Arts & Culture

Breaking down ‘Bad’

5 min read

Show creator Vince Gilligan reveals aspects of his own psyche in discussing Walter White’s

Spoiler alert: Walter White could have lived.

That’s right — not even “Breaking Bad” creator Vince Gilligan was certain of the fate of his antihero, played by Bryan Cranston, when it came time to draft last fall’s season finale.

“Everything was on the table,” Gilligan told a Farkas Hall crowd Thursday in a conversation that proved illuminating but also nail-biting for hundreds of fans seeking a behind-the-scenes glimpse of a show whose five-season run has been hailed as one of the best in TV history.

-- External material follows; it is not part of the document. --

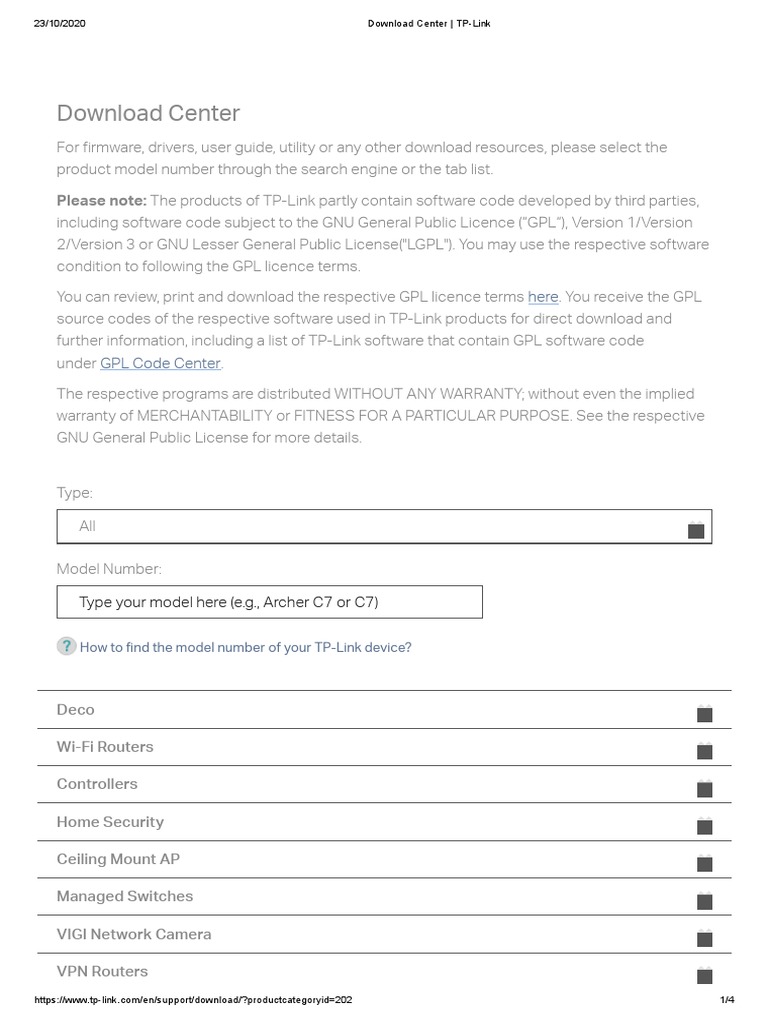Click the question mark help icon
This screenshot has height=1024, width=768.
point(66,646)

But before the audience had their say, Gilligan broke down “Bad” with Harvard President Drew Faust, who admitted that she, like others in attendance, was a big fan after having “binge-watched” the series on Netflix.

Her first question: “Where did the preposterous premise come from?”

Gilligan giggled.

The Richmond, Va., native explained that the idea came during a phone call from a fellow “X-Files” writer. With that show over, “he joked that we should buy an RV and start a meth lab, and as he said that the idea was one of those eureka moments,” said Gilligan. “The idea that I was about to turn 40, and we were a couple of plain-Jane, law-abiding citizens” created the foundation for a character that was “kind of like me, except with chemistry and scientific knowledge.”

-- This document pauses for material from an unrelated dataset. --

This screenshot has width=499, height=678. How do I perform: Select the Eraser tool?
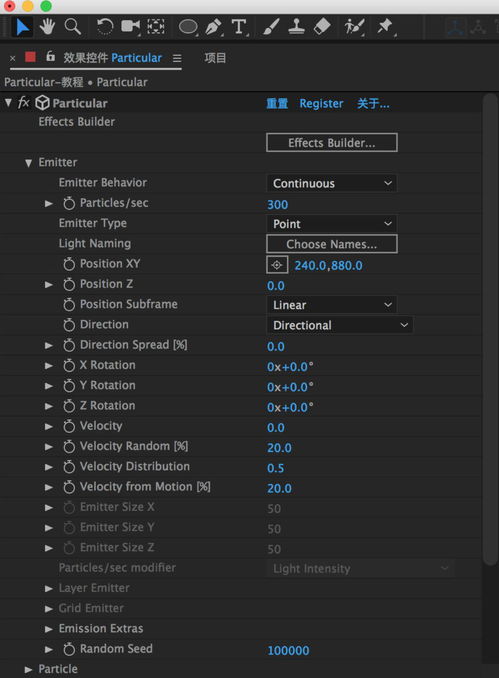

That character turned out to be White, a meek chemistry teacher in Albuquerque, N.M., who “breaks bad” after a cancer diagnosis and, in an effort to provide for his family, begins cooking an unadulterated form of methamphetamine with the help of former student Jesse Pinkman, played by Aaron Paul.

“I knew what the central spine of the show was going to be,” said Gilligan, who wrote the pilot episode on his own before a team of writers signed on. “I wanted to create a show where the protagonist metamorphoses into the antagonist. Historically you haven’t seen that on TV.”

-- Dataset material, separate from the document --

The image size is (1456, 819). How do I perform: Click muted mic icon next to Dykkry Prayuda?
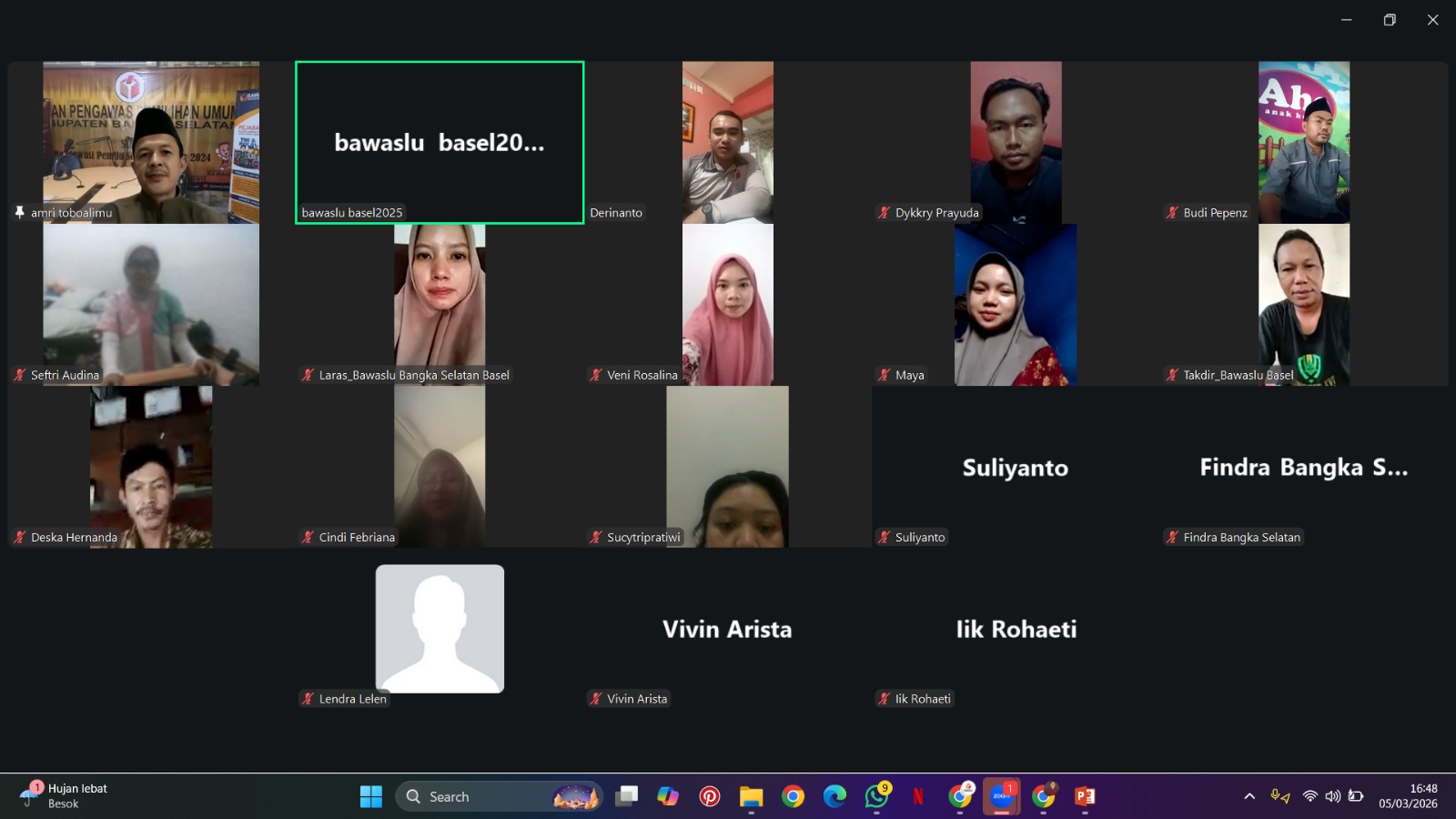tap(884, 213)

Faust supplemented her interview with scenes from the show, among them Episode 12 from Season Two, in which White lets Pinkman’s girlfriend Jane choke on her own vomit, instigated by heroin and meth use, instead of saving her.

“This was the one time the studio thought killing off Jesse’s girlfriend was turning Walt into Scarface too quickly,” said Gilligan.

Gilligan praised his fellow writers throughout the talk. Stepping back from the writing process was actually a joy and relief, he told Faust, who pointed out his meticulous attention to symbolism and detail, or “granularity” — right down to choosing a character’s shoes.

“I’m more microscopic than macroscopic,” he said. “All that production stuff is more fun than writing.”

That granularity lit up the blogosphere throughout the show’s run. “Color is important, wardrobe changes are important,” said Gilligan. “The layered look Jesse had started to go away” as the series progressed, he said, and Jesse’s shaved head mimicked White’s chemo-induced baldness when Jesse still admired White.

Other revelations?

Teasers for Season Two depicted strange, catastrophic scenes whose link to a plane crash over Albuquerque was eventually revealed. But Gilligan said four episodes from that season were titled to be clues of the plane’s fate: “Seven Thirty-Seven,” “Down,” “Over,” “ABQ.”

Oh, and Jesse was doomed — initially.

“My general thought was that we’d get rid of Jesse — he’d die in some horrible way,” Gilligan said. “Very quickly I just knew there was no way we’d want to kill this guy.”

Gilligan told the crowd that his favorite episode was “Fly,” which he said viewers either loved or hated. The episode centered on White and Pinkman in an underground lab, with White going temporarily insane trying to kill a fly that has contaminated their workspace.

Calling it a “bottle episode” written “because we were drastically over budget,” Gilligan said that filming in one location saved a lot of money and that the action was brilliantly directed by Rian Johnson.

In a question from the audience about the relationship between his life and his art, Gilligan admitted that, like White, “I’m not as nice as I appear.”

“When I’m happier, I’m nicer. I think everyone has a darkness, but I’m not a particularly interesting person,” he said. “I do ask myself things like why I never backpacked through Europe when I was younger … Walter White does terrible things, and he does them out of fear. He says, ‘Before cancer, I’d worry about everything.’ After cancer, he says, ‘I sleep like a baby.’ I don’t want cancer, but I want the fear to go away.”

Those who have seen “Breaking Bad” know that White’s fear does go away — and that Jesse is salvaged.

“We discussed every possible ending,” Gilligan said. “There’s a version where everybody dies; there’s a version where nobody dies. We didn’t have the ending figured out even weeks in advance.”

Gilligan is now at work on a spinoff featuring Saul Goodman, the show’s slippery but lovable attorney, called “Better Call Saul.”

“We tried to be novelistic, we tried to write ourselves into inescapable corners,” said Gilligan. “And I love that this show belongs to you folks now, that people interpret it the way they see fit.”